SPECIAL LOCAL NEEDS LABEL FOR WARRIOR IN NON-CROP FOR GRASSHOPPERS

    The North Dakota Department of Agriculture issued a 24(C), Special Local Needs label for Warrior T to control grasshoppers in non-crop sites adjacent to agricultural fields.

    This label is a nice addition to our grasshopper control options. It will make the use of Warrior legal to use in ditchbanks and roadsides adjacent to some of our field crops, such as wheat, where no other pyrethroid was currently available. Restrictions on this product include: Restricted Use Product (RUP), no haying or grazing, and restricted use around bodies of water.
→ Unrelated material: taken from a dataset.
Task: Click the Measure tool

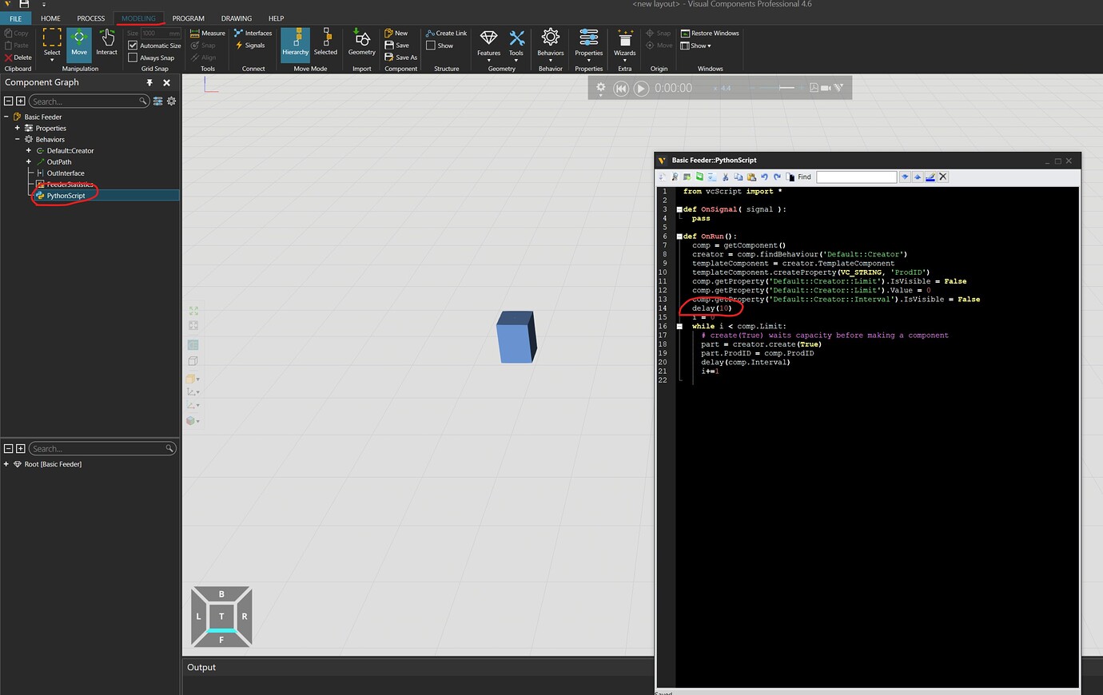Action: tap(207, 34)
Restrictions that apply on the full label will apply on the state label.

    The label is for use on non-cropland: Agricultural areas that include right-of-way, barrier strips, and fence rows that are adjacent to crop outlets registered for the use of Warrior T. the labeled rate is: 2.56 to 3.84 fl. oz. The user must have in their possession a copy of the SLN label. Refer to the federal label for further use restrictions or recommendations.

 

GRASSHOPPER REPORTS INCREASING

    More reports of young grasshoppers, particularly from central counties in the state. Continue to monitor hatching sites and field margins to determine if populations are threatening to field crops.

 

CEREAL APHIDS CONTINUE TO INCREASE

    Small grains continue to have ever increasing numbers of aphids in them. Scout fields now to determine the need to treat. The treatment threshold is when 85% of the stems have at least one aphid present, and the field has not headed. Using the percent infested stem procedure, count a main stem as infested if one or more aphids are found. With this procedure, at 85% infested stems, there will be an average of at least 12 to 13 aphids per stem if you were to count them and then calculate an average. The percent method speeds up the scouting and decision process.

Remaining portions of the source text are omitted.